El relato del domingo, por Pedro Ruiz-Cabello (67): Acuarela de invierno

Había llovido un poco durante la noche, pero el cielo estaba ya despejado a primera hora de la mañana. Habíamos quedado Francisco, Alberto y yo, Luis Miguel, para jugar un partido de fútbol en las eras del pueblo. A nosotros se sumaron Mateo y otros tres amigos, por lo que éramos ya siete, un número suficiente para conformar un equipo. Teníamos un desafío, como entonces decíamos, con los niños de otro barrio, con los cuales muchas veces nos enfrentábamos. El partido, tal como lo habíamos acordado, comenzaría a las diez. Un poco después de las nueve habíamos empezado a subir la cuesta que conducía al lugar donde nos habíamos citado con el equipo rival; no queríamos que otro grupo de niños, más madrugadores, nos quitara el sitio donde pensábamos jugar. Era un terrizo situado entre cuadros empedrados de era, de forma rectangular; por sus dimensiones, se adaptaba muy bien a nuestros gustos.

Había helado. Los tejados aparecían espolvoreados de escarcha. Sentíamos los picotazos del frío en las manos y en la cara. Como era sábado, había poco movimiento a aquella hora en las calles del pueblo, solo alguna que otra mujer que se dirigía a la tahona o a la casa de una vecina. Ya en las afueras del pueblo, la cuesta, antes asfaltada, se convertía en un camino tortuoso de tierra. Había charcos, en los que flotaban algunas láminas de hielo. Las eras estaban desiertas cuando llegamos: a nuestros ojos se ofrecía un espacio ancho, dividido en parcelas perfectamente recortadas por lindes de piedras.
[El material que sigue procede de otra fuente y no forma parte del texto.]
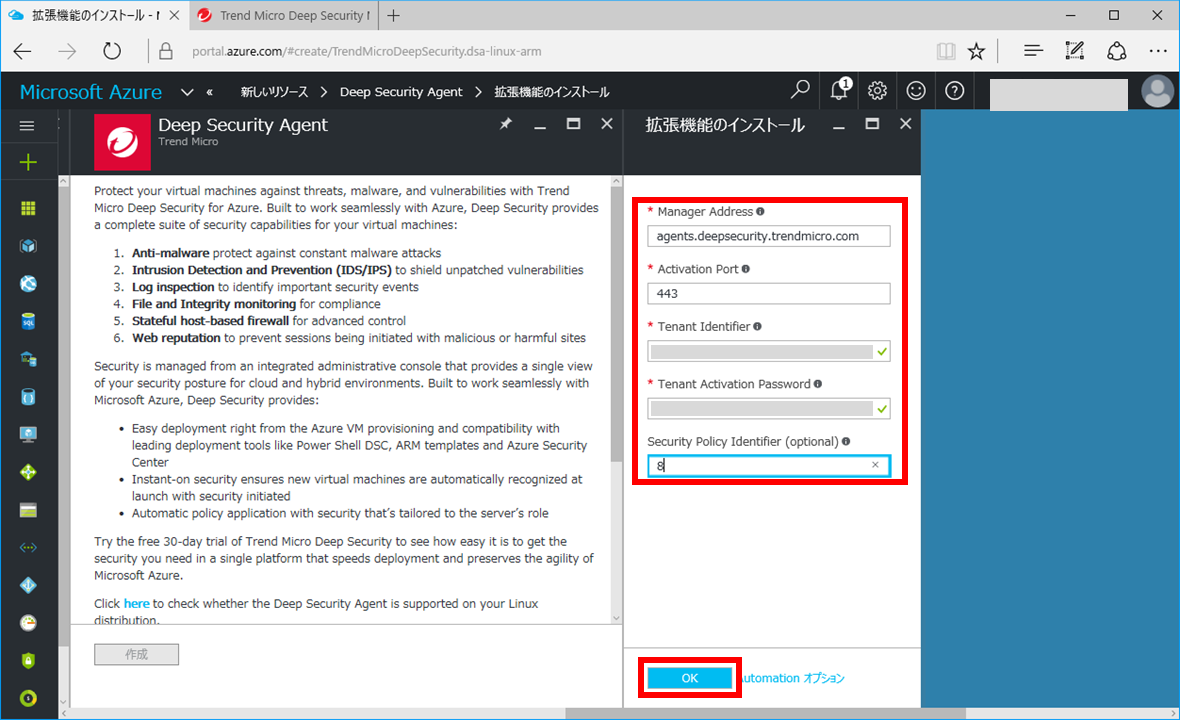Open Edge more options ellipsis menu
The height and width of the screenshot is (720, 1180).
[1157, 50]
Al fondo se distinguía la vega, como un mar clausurado, con su flota lejana de choperas, con la ciudad encallada al pie de unas colinas, sobre las que se alzaba la ingente mole de la sierra, revestida con el manto impoluto de sus nieves.

El equipo rival, en contra de lo que presumíamos, todavía no se había presentado. Nos entretuvimos en delimitar las porterías con montículos de piedras y en señalar con un palo las líneas del terreno de juego. Mateo se había llevado su balón de cuero y, a modo de calentamiento, nos dedicamos a pasárnoslo, a la espera de que aparecieran pronto los jugadores contrarios. La emoción que nos provocaba la proximidad del encuentro era, a aquellas alturas, muy intensa. Francisco, que siempre actuaba de capitán, no paraba de transmitir órdenes durante aquel peloteo: nos decía a los demás dónde nos habíamos de colocar, qué defectos teníamos que corregir para sacar el máximo provecho a nuestro juego. Estuvimos así más de media hora, hasta que finalmente comprendimos que era tarde para que llegaran nuestros rivales. Dimos el partido por ganado, como era costumbre que determináramos cuando alguno de los equipos no comparecía.
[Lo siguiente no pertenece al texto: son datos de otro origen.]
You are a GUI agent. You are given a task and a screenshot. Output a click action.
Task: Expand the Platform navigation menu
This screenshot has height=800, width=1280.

Aprovechamos entonces que estábamos todos allí juntos para hacer una excursión por los cerros más cercanos. Nos animaba el deseo de emprender una aventura, pero también el de compartir unos instantes en los que pudiéramos gozar del sentimiento de amistad que tanto nos había acercado aquel día. Retornamos al camino que habíamos abandonado antes y lo continuamos hasta un cruce, a partir del cual tomamos otro más escabroso. Estaba flanqueado de almendros, con sus ramas todavía peladas y oscuras retorciéndose sobre balates erizados de pedruscos. Muchas veces habíamos caminado por allí, con la sensación de libertad que otorgaba el alejamiento de los lugares en los que estábamos sometidos a las reglas que nos imponían los mayores.
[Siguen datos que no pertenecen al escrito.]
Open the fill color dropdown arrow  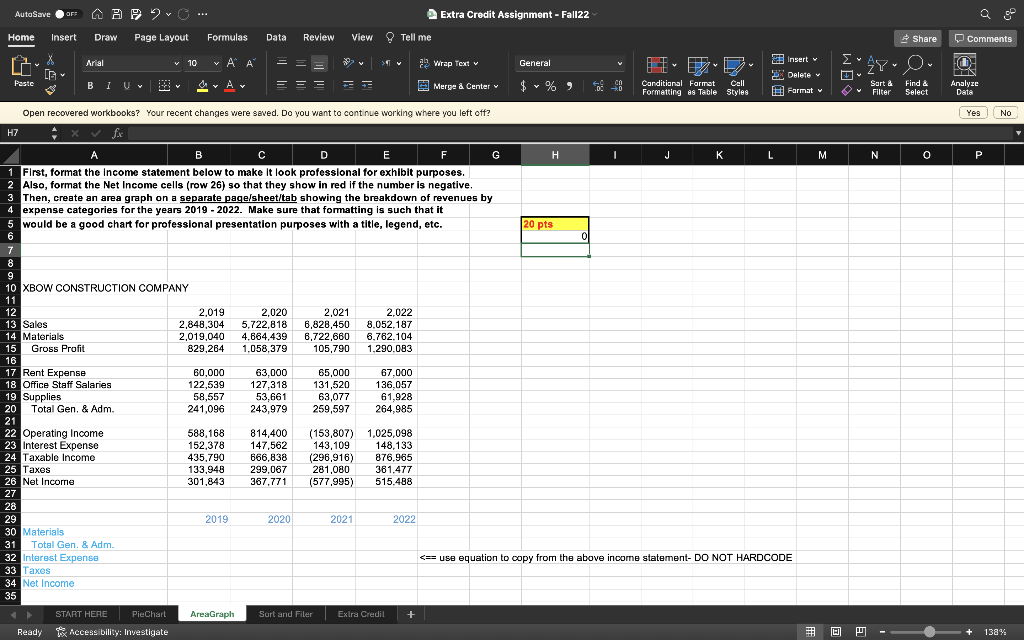[216, 87]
La mañana era radiante, de un azul cada vez más claro. A medida que ascendíamos, el horizonte que se descubría a nuestras espaldas se iba ensanchando. A ambos lados del camino se alzaban riscos y peñas de un tono grisáceo, entreverados de breñales. Había laderas pespunteadas de olivos, pedregales recamados de musgo y de matas de romero y de tomillo, barrancos hondos con pelambreras de juncos. Poco a poco el terreno se empinaba más; en algunos tramos aparecía rociado de sirles, dejados por alguno de los rebaños de cabras que subían desde el pueblo hasta aquellos sitios. El sol brillaba en algunas piedras. Al llegar a cierta altura decidimos parar. Satisfechos de lo que habíamos andado, nos dimos la vuelta y nos pusimos a contemplar lo que ante nuestra vista se desplegaba. La vega, con su franja gris de choperas, se mostraba como un inmenso mapa enmarcado por colinas y por montes azules. Se divisaba la ciudad como una ofrenda colocada al pie del altar de la sierra, cuyos níveos manteles refulgían sobre un cielo de retablo.